[Pointing data for screenshots]
»»
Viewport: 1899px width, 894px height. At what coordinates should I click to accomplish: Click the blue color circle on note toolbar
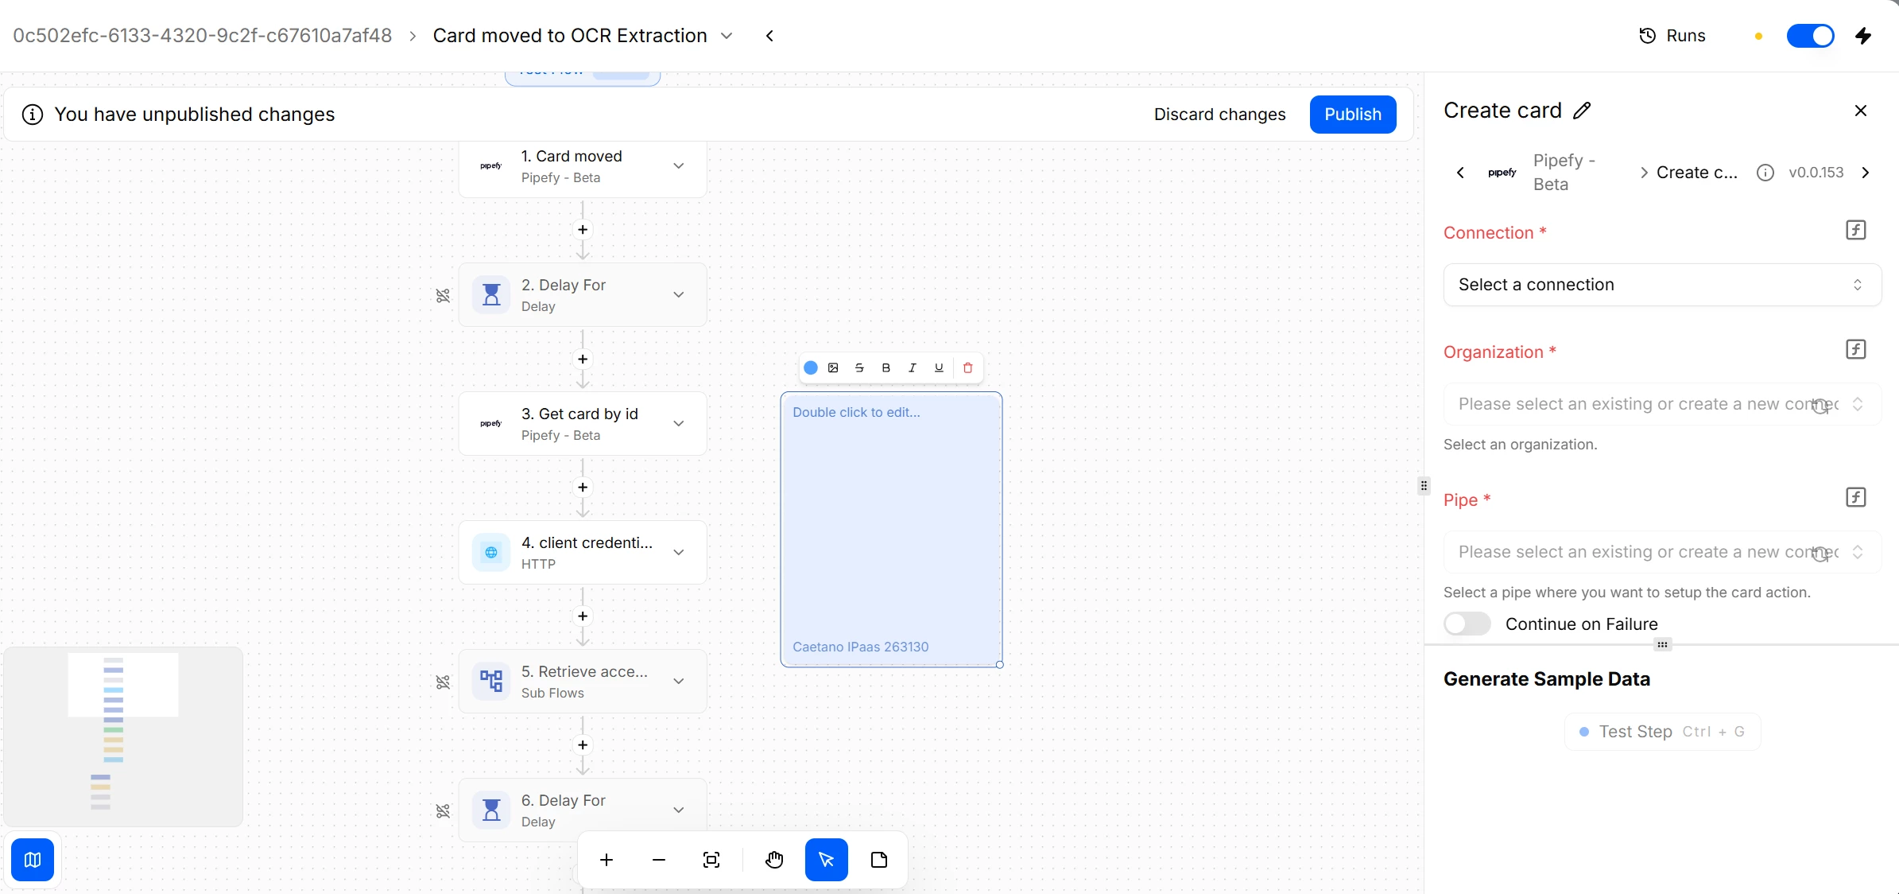(811, 367)
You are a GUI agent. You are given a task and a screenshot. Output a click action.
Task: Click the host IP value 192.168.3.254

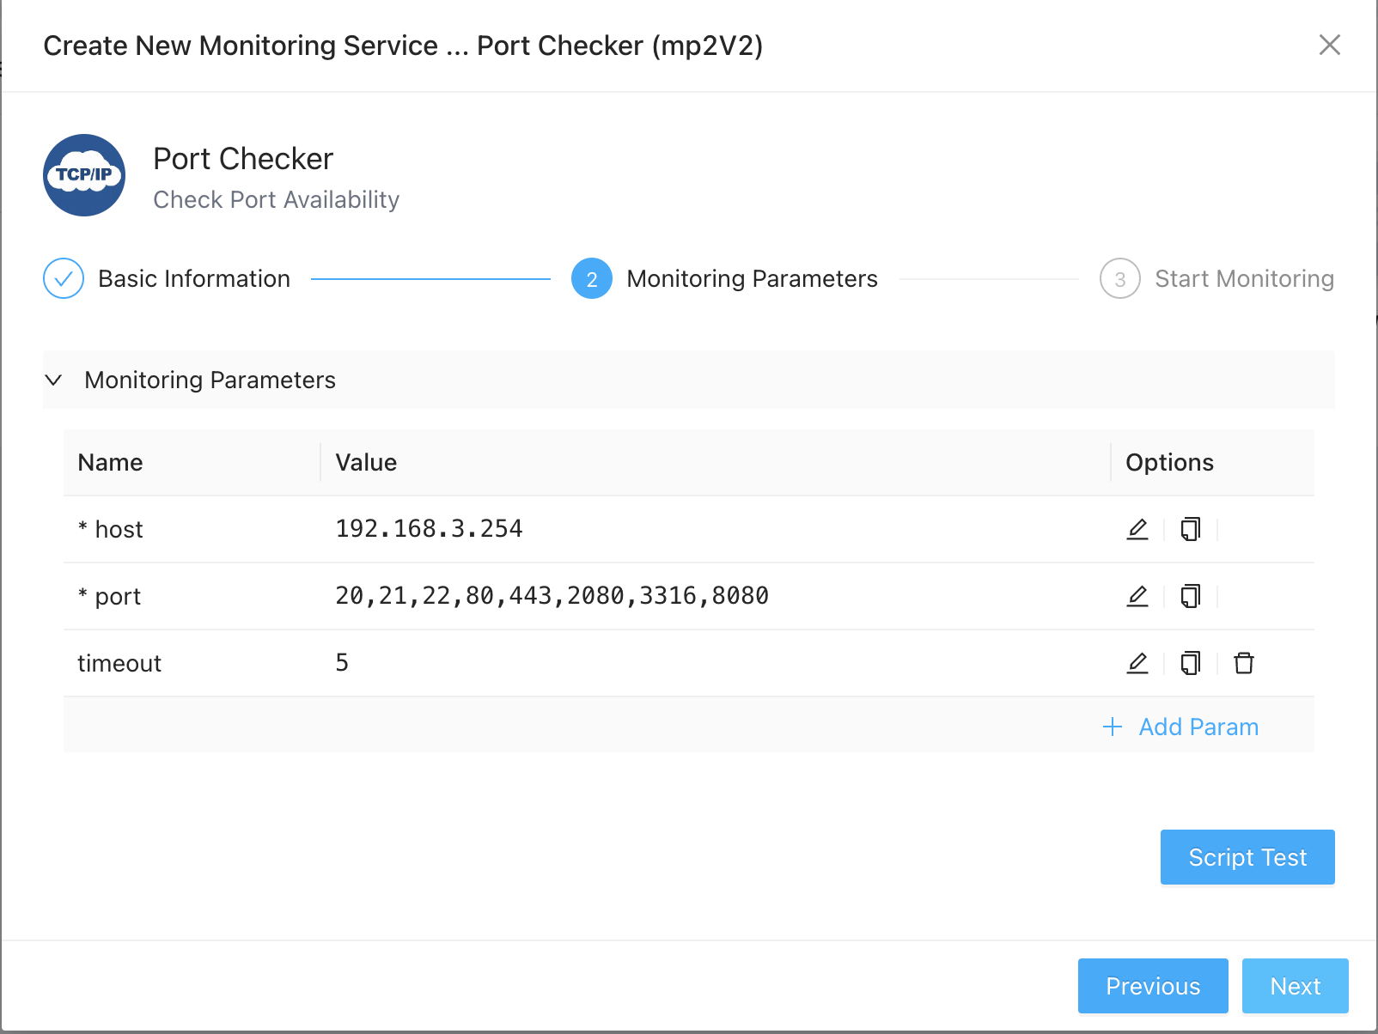(429, 529)

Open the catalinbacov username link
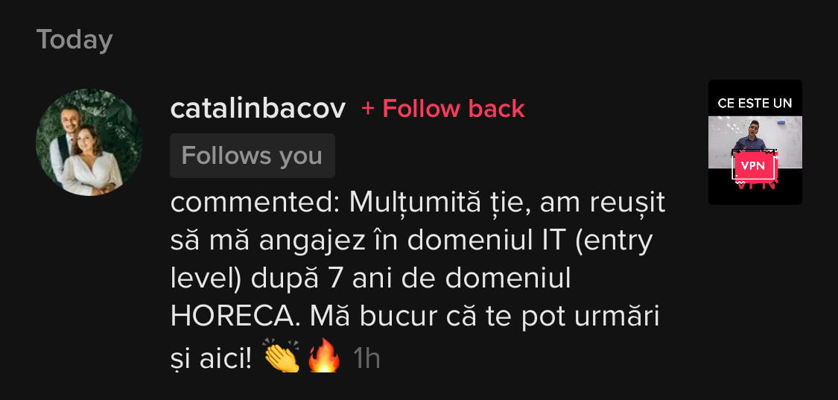coord(258,109)
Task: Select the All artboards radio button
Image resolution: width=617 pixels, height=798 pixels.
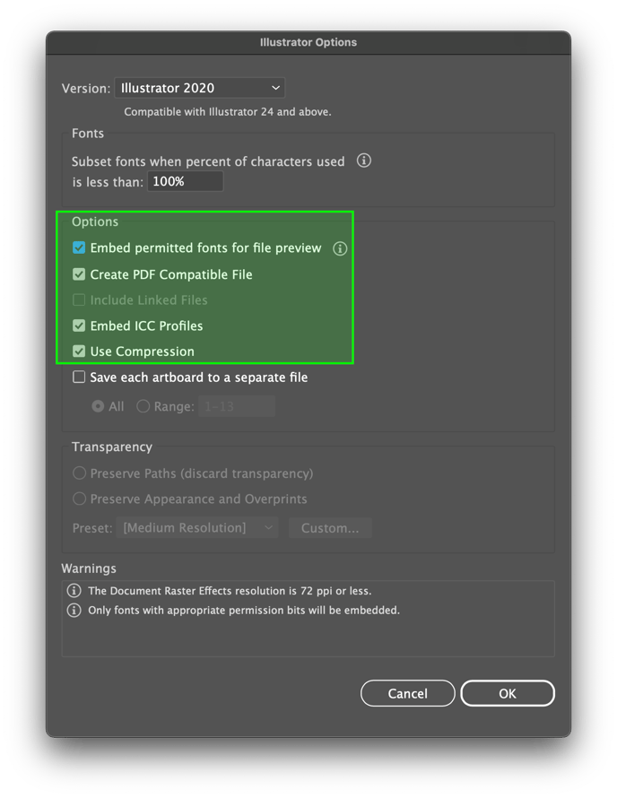Action: click(98, 406)
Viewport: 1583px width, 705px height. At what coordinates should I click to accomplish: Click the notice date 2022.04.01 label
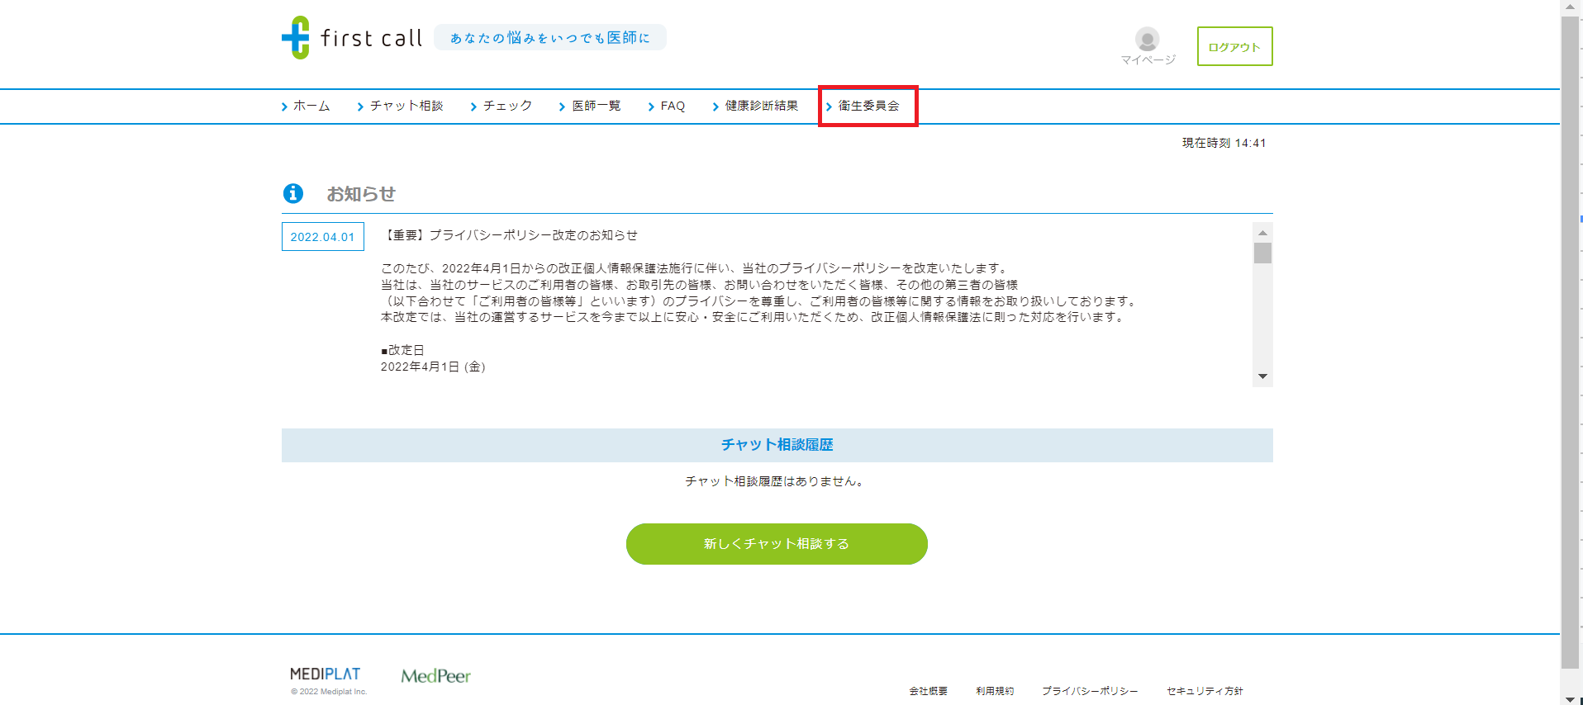(x=322, y=237)
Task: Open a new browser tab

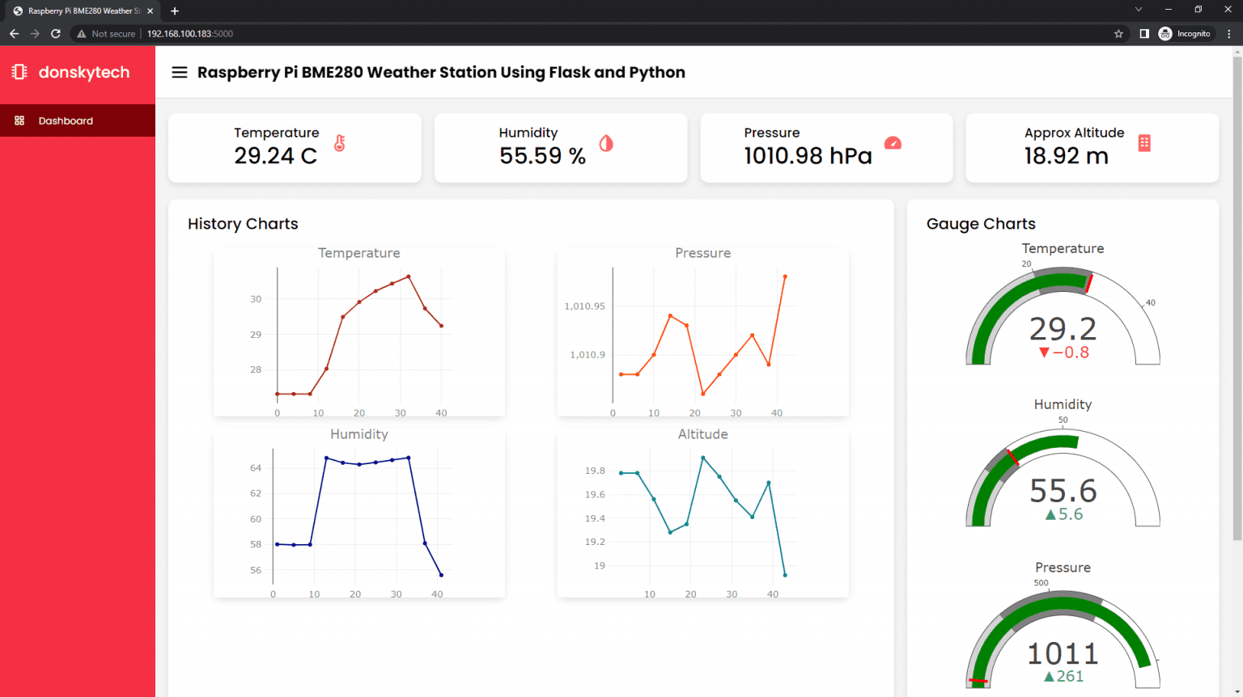Action: pos(175,11)
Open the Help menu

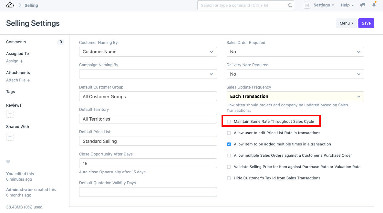coord(347,5)
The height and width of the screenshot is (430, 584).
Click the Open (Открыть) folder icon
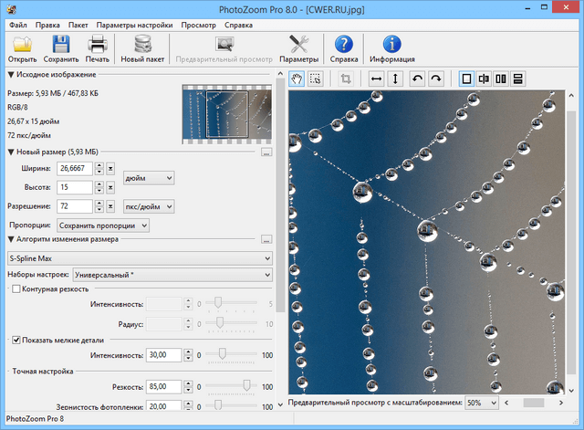22,46
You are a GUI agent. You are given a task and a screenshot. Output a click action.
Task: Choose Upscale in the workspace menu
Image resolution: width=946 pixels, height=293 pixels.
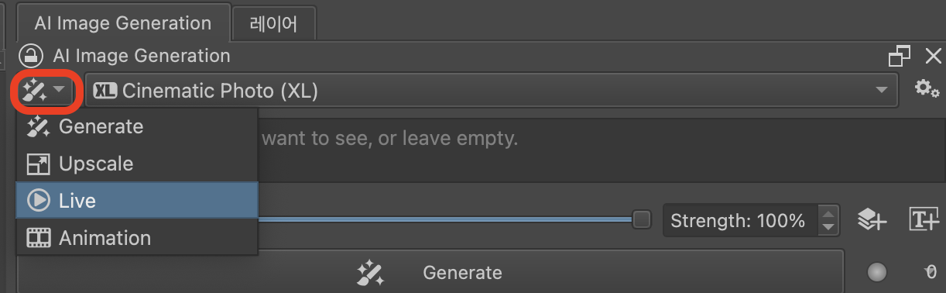point(136,164)
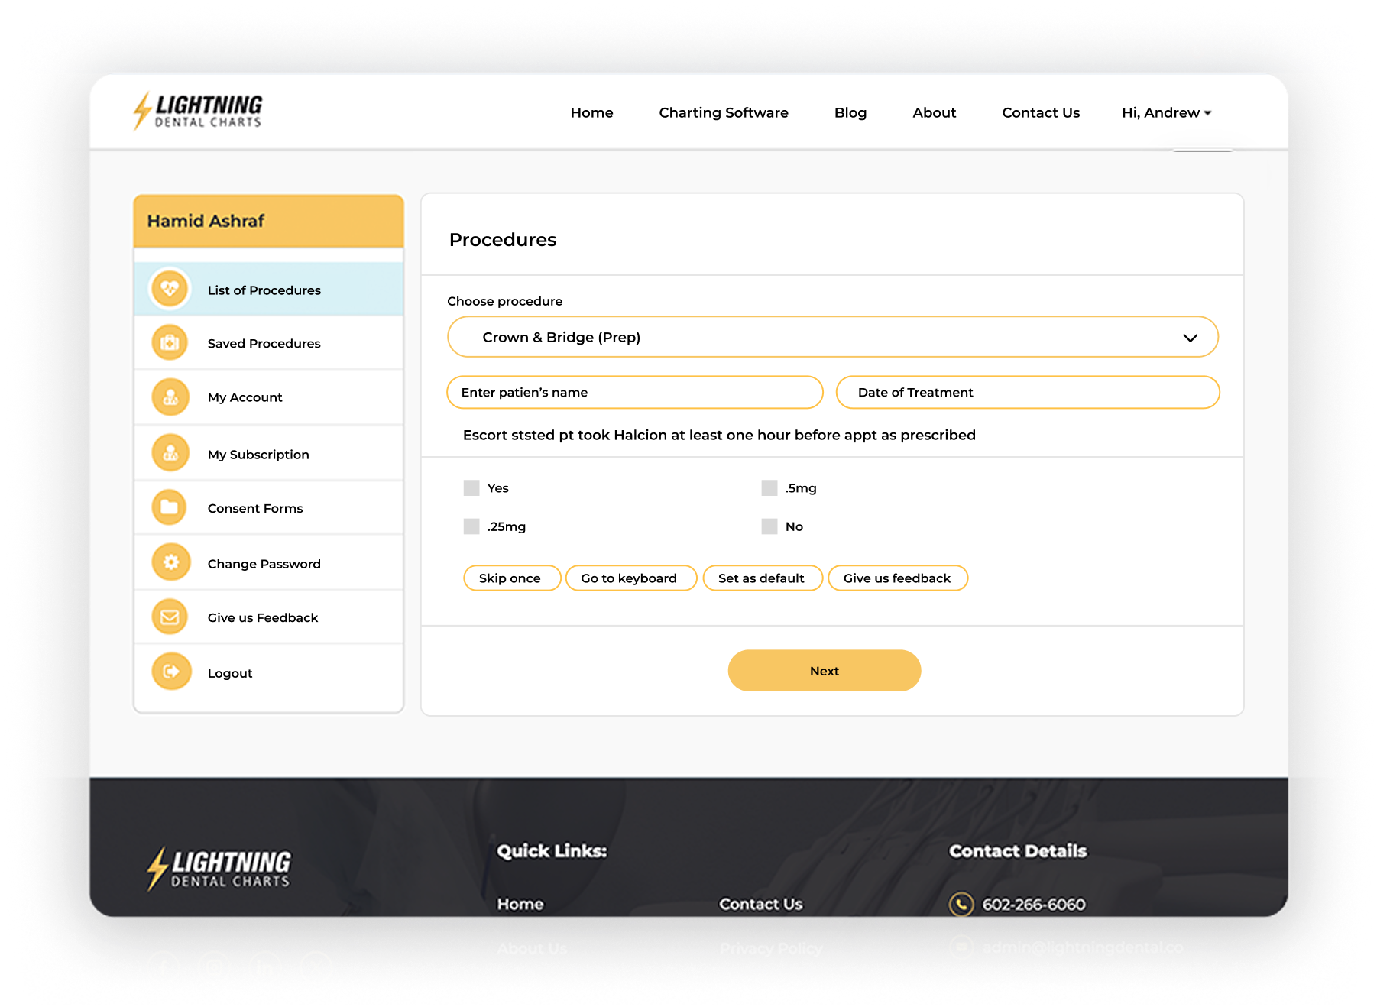The height and width of the screenshot is (1007, 1377).
Task: Click the My Subscription sidebar icon
Action: [170, 454]
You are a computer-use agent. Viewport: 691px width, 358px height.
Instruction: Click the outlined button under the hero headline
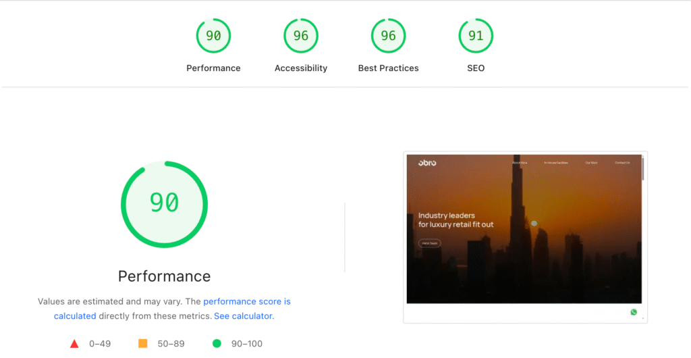coord(430,243)
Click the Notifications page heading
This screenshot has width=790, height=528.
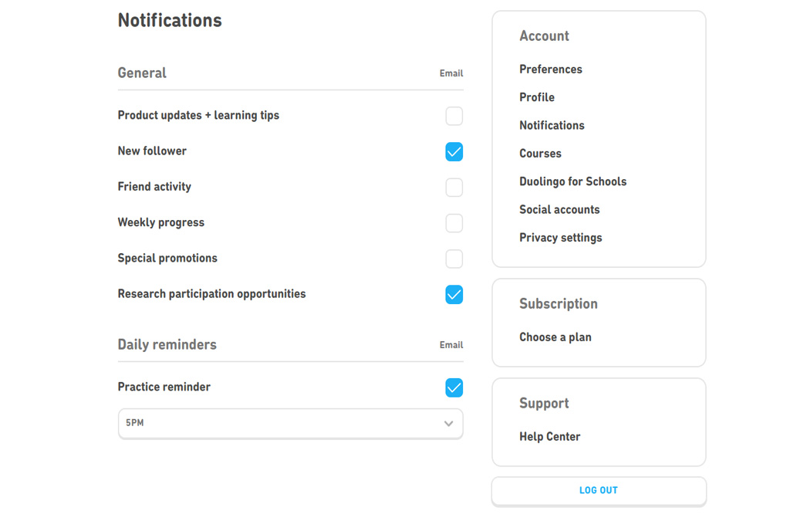point(170,21)
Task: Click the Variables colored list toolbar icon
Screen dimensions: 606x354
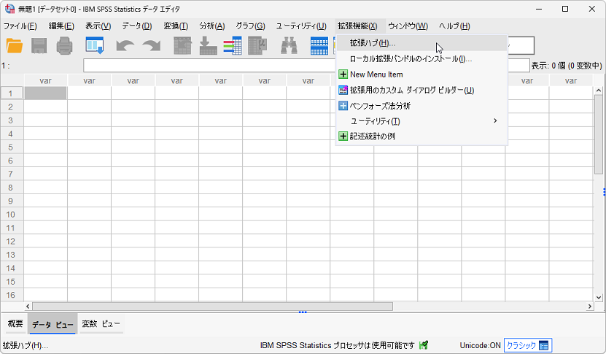Action: coord(233,46)
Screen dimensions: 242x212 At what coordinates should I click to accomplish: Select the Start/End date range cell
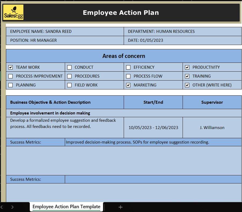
««
-- Requirements --
Put every line of the entries above into a JSON list of strings, one string per line, with blank lines skipped. Leave the pictures out.

-- Result of the exercise --
[
  "Viewport: 1899px width, 894px height. At what coordinates should I click to accomplish: Click the blue color circle on note toolbar",
  "(811, 367)",
  "You are a GUI agent. You are given a task and a screenshot. Output a click action.",
  "Task: Click the host IP value 192.168.3.254",
  "(429, 529)",
  "Open the catalinbacov username link",
  "coord(258,109)",
  "Task: Select the All artboards radio button",
  "Image resolution: width=617 pixels, height=798 pixels.",
  "Action: click(98, 406)",
  "Viewport: 1583px width, 705px height. At what coordinates should I click to accomplish: Click the notice date 2022.04.01 label",
  "(x=322, y=237)",
  "Task: Open a new browser tab",
  "Action: pos(175,11)",
  "Open the Help menu",
  "coord(347,5)",
  "The height and width of the screenshot is (430, 584).",
  "Click the Open (Открыть) folder icon",
  "22,46",
  "You are a GUI agent. You are given a task and a screenshot. Output a click action.",
  "Task: Choose Upscale in the workspace menu",
  "Image resolution: width=946 pixels, height=293 pixels.",
  "point(136,164)",
  "The height and width of the screenshot is (1007, 1377).",
  "Task: Click the My Subscription sidebar icon",
  "Action: [170, 454]",
  "You are a computer-use agent. Viewport: 691px width, 358px height.",
  "Instruction: Click the outlined button under the hero headline",
  "coord(430,243)",
  "Click the Notifications page heading",
  "This screenshot has width=790, height=528.",
  "point(170,21)",
  "Task: Click the Variables colored list toolbar icon",
  "Screen dimensions: 606x354",
  "Action: coord(233,46)",
  "Screen dimensions: 242x212 At what coordinates should I click to accomplish: Select the Start/End date range cell"
]